September 13, 2015, 9:00 AM CST

Rock Island, IL, USA

Estimated Price: $5,000 - $7,500

Description: U.S. Inland M1A1 Semi-Automatic Paratrooper Carbine with Rare Experimental Curved Barrel Extension Named for their association with America's airborne units, the Paratrooper Carbine was solely made by the Inland Manufacturing Division of General Motors in two identified serial number blocks, with this one falling in the second block. "N" front and adjustable "PI" rear sights, with an Inland barrel dated "10-44", a Type III "JM" bayonet lug, flat bolt, milled trigger guard, "N" flip-switch safety and a "WA" magazine catch. The stock is the later low wood style with an inverted "RA-P" stamp on the right side, Ordnance cannons and "P" on the pistol grip, "RI/3" on the underside, leather cheekpiece with oiler and a cast metal buttplate. With a "1959" dated MRT canvas sling, full-blue "WI" magazine and an unusual barrel attachment. Marked "HF CO" on the base. The device is thick steel construction with a spring-loaded latch assembly for attaching to an M1 muzzle and front sight, and a 9 inch barrel extension with an upward bend of approximately 30 degrees and an internal diameter of roughly 44 caliber. While details are sketchy it is believed that the United States Army experimented with curved barrels after capturing examples of the "Krummlauf Device" for the StG44, there are surviving photographs of similar devices being tested on the M3 SMG. Though not documented, the full-automatic M2 Carbine would be a logical partner for such a device with a Paratrooper-stocked model being especially useful in the Krummlauf's original purpose as a defensive weapon for vehicle crews.
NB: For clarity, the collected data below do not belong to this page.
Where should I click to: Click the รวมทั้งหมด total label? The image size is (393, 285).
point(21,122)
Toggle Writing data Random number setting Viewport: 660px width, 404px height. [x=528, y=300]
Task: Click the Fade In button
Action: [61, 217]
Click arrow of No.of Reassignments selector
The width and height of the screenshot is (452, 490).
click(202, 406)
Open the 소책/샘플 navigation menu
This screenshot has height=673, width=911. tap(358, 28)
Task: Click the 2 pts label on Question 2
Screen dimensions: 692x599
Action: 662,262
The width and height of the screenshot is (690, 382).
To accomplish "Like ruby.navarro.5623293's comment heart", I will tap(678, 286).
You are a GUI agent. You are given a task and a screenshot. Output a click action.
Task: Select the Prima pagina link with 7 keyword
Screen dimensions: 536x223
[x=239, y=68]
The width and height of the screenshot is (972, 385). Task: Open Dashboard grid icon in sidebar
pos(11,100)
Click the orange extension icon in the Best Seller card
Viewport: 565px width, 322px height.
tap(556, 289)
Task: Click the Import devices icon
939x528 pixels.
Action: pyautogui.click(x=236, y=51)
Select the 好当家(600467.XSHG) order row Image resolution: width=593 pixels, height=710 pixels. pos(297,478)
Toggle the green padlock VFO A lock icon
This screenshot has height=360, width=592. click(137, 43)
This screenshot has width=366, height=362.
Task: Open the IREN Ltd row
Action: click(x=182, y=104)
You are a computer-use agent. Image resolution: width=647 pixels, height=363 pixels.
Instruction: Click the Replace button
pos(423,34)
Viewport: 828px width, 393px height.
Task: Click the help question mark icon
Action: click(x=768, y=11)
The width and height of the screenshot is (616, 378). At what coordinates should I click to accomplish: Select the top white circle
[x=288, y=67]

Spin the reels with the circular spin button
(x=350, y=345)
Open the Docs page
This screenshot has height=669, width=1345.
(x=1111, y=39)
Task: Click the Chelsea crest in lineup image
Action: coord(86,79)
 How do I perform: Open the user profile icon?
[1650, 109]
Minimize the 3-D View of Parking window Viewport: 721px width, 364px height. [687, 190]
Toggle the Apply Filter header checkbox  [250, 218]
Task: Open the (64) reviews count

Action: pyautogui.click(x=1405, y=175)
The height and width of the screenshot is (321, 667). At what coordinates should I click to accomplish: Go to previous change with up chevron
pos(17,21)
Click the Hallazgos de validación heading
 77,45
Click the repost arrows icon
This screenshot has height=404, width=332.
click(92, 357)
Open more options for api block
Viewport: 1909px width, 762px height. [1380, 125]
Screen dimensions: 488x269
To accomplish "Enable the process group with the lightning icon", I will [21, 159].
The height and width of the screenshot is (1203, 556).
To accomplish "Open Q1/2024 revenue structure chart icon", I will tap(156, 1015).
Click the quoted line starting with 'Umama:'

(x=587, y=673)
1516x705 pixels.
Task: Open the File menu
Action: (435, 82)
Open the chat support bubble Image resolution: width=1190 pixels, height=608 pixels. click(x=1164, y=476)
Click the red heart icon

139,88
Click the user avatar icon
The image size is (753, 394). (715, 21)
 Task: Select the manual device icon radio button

Manufacturer: Inland Model: M1A1 BBL: 18 inch round Stock: walnut Gauge: 30 Carbine Finish: parkerized Grips: Serial Number: 6365293 Class: Curio & Relic Long Gun Condition: Very fine with 98% of the arsenal parkerized finish showing some mild wear and handling marks. The stock is very good with some dings on the forearm from the buttplate, mild scuffs on the leather and light wear overall. Mechanically excellent. Minor play is detectable in the extension when mounted, but it is a good fit for the M1A1 carbine.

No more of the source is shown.